# Document excerpt
= = = =
As I've been saying elsewhere, collective bargaining can often be a net good thing. Where things become dysfunctional is when unions grow in power to the point that they exist only to increase their own influence at the expense of individuals and industry. A union isn't automatically a good thing or a bad thing; it depends on how it's run, the problems it addresses, and if it solves those problems while preserving the interests of the industry.
You and I are fighting a battle already lost. The hoards shopping at Walmart, Amazon, et al, can't grasp they're sending their jobs to China and putting themselves on the dole.
... and as a result the cost of practically all goods have plummeted. Consumers chose to purchase lower priced goods, and convenience, and the market responded. Little stands in the way of consumers to buy USA or elsewhere, except that isn't a priority to most people.
This is all going to be massively disrupted soon. Increasing automation will collapse much of the labor market and bring manufacturing back to where consumer demand is. Economies built on labor will need to figure something else out. Something like a UBI will become necessary as many more fall off the bottom rung of the jobs ladder. The cost of goods will also plummet.
Suicide rates will increase as people lose meaning, and the struggle of life becomes not in acquiring what is needed to merely live, but in finding purpose at all.
Where living is difficult, suicide rates are low. Look at Nigeria, Gambia, Uganda, Ethiopia suicide rates and compare them to comfortable places like the USA, Japan, Switzerland, Sweden, Finland, Norway...
Man lives not by bread alone. Our idiotic materialistic worldview has created a poverty of purpose. I don't know how to fix that problem. Politicians will suggest the solution is to provide free and easily accessible euthanasia, because like pharmaceutical companies, they have incentive to treat symptoms and not the disease.
= = = =
# Dataset items
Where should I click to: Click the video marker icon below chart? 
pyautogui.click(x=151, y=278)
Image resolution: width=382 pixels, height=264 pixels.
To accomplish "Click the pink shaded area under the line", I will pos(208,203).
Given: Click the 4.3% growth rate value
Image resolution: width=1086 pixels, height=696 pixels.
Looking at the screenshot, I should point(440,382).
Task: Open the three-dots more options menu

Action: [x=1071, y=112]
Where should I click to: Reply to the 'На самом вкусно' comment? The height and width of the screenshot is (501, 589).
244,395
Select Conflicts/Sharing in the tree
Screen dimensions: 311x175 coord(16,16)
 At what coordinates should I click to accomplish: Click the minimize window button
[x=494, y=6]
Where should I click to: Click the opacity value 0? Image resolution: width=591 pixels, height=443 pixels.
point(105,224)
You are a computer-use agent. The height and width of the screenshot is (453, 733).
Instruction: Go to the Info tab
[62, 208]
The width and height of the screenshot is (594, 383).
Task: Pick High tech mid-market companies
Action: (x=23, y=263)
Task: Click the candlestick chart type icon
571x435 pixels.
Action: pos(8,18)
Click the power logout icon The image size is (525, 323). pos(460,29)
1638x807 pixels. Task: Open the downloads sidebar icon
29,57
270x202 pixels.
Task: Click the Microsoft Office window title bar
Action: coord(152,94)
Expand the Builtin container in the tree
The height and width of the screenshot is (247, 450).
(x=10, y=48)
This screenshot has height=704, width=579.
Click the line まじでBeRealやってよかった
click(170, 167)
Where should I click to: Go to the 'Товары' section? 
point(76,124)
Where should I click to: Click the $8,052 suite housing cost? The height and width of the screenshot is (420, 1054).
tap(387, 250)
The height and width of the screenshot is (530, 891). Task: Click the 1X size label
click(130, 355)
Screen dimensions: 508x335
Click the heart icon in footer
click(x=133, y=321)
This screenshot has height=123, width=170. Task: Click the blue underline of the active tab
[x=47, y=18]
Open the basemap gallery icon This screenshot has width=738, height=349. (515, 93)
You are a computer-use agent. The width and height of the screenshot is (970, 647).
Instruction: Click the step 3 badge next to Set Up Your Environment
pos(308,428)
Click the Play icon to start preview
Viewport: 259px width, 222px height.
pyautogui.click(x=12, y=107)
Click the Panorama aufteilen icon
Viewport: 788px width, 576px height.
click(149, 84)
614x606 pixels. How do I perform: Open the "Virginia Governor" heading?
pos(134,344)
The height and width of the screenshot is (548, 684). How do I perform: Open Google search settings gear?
= = = =
# Problem 1
According to the discussion on unions and automation, what will collapse much of the labor market?
# Problem 2
Please list the countries that the discussion on unions and automation names as comfortable places for comparing suicide rates.
The data above play no role in any of this.

# Expected answer 1
Increasing automation.

# Expected answer 2
USA, Japan, Switzerland, Sweden, Finland, Norway